Separations in the Representational Capabilities of Transformers and Recurrent Architectures

Authors: Satwik Bhattamishra, Michael Hahn, Phil Blunsom, Varun Kanade

NeurIPS 2024 | Conference PDF | Archive PDF | Plain Text | LLM Run Details

Reproducibility Variable Result LLM Response
Research Type Experimental We also empirically investigated the performance of Transformers and standard recurrent models [26], including recently proposed state-space models [22, 21] on these tasks. The observed behavior is along the lines indicated by our theoretical results.

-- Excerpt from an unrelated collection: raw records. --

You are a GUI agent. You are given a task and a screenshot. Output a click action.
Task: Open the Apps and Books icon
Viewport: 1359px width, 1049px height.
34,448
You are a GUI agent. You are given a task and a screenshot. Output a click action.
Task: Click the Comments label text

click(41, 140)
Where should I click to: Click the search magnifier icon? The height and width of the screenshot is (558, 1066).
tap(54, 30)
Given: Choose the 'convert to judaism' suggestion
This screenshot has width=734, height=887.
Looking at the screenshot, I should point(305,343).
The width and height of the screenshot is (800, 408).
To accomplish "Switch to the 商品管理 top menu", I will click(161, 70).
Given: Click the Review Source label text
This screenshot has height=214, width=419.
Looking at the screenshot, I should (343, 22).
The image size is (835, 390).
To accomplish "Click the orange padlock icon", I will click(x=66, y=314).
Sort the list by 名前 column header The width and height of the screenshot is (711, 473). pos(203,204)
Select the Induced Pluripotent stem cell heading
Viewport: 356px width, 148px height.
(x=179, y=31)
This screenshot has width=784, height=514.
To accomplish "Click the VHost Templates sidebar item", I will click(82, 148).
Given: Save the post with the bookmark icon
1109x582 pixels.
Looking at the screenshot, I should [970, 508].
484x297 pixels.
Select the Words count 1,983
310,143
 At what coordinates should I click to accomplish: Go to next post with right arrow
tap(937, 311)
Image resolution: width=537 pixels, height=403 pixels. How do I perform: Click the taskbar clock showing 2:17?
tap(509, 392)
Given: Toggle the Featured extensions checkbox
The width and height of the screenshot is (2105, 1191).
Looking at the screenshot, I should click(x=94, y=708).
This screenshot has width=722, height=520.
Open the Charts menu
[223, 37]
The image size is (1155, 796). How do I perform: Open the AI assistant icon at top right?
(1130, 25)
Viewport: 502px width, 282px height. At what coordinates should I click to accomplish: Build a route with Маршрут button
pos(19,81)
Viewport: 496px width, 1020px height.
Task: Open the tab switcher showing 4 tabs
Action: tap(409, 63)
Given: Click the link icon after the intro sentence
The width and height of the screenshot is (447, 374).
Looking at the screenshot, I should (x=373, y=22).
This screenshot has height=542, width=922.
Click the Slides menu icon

In this section, we investigate the performance of Transformers and recurrent models on tasks such as Index Lookup and recognizing bounded Dyck languages on sequences of small lengths (< 1000).
Researcher Affiliation Collaboration Satwik Bhattamishra1 Michael Hahn2 Phil Blunsom1,3 Varun Kanade1 1University of Oxford 2Saarland University 3Cohere
Pseudocode No The paper describes methods and constructions in text but does not include any clearly labeled pseudocode or algorithm blocks.
Open Source Code Yes Yes we have included the code in the supplementary material.
Open Datasets No The paper describes custom data generation methods (e.g., 'To create each example, we first sample a length k uniformly...'), implying the datasets are generated, not sourced from existing public repositories with specific access links or citations.
Dataset Splits No The paper mentions 'Validation Accuracy (%)' in figures and 'The models are evaluated on 5000 examples for each task' for evaluation, but does not explicitly specify the size or percentage of a dedicated validation split separate from the final evaluation set.
Hardware Specification Yes All our experiments were conducted using 8 NVIDIA Tesla V100 GPUs each with 16GB memory and 16 NVIDIA GTX 1080 Ti GPUs each with 12GB memory.
Software Dependencies No The paper mentions software like 'Py Torch' and 'Huggingface Transformers library' but does not specify their version numbers.
Experiment Setup Yes We train the models with cross-entropy loss using the Adam optimizer [32]. The models are trained for up to 250k steps where at each step we sample a fresh batch of 64 training examples resulting in 16 million examples over 250k steps. The models are evaluated on 5000 examples for each task. For each model, we tune the various hyperparameters, notably across learning rates {1e-2, 5e-3, . . . , 1e-6} to find the best-performing model.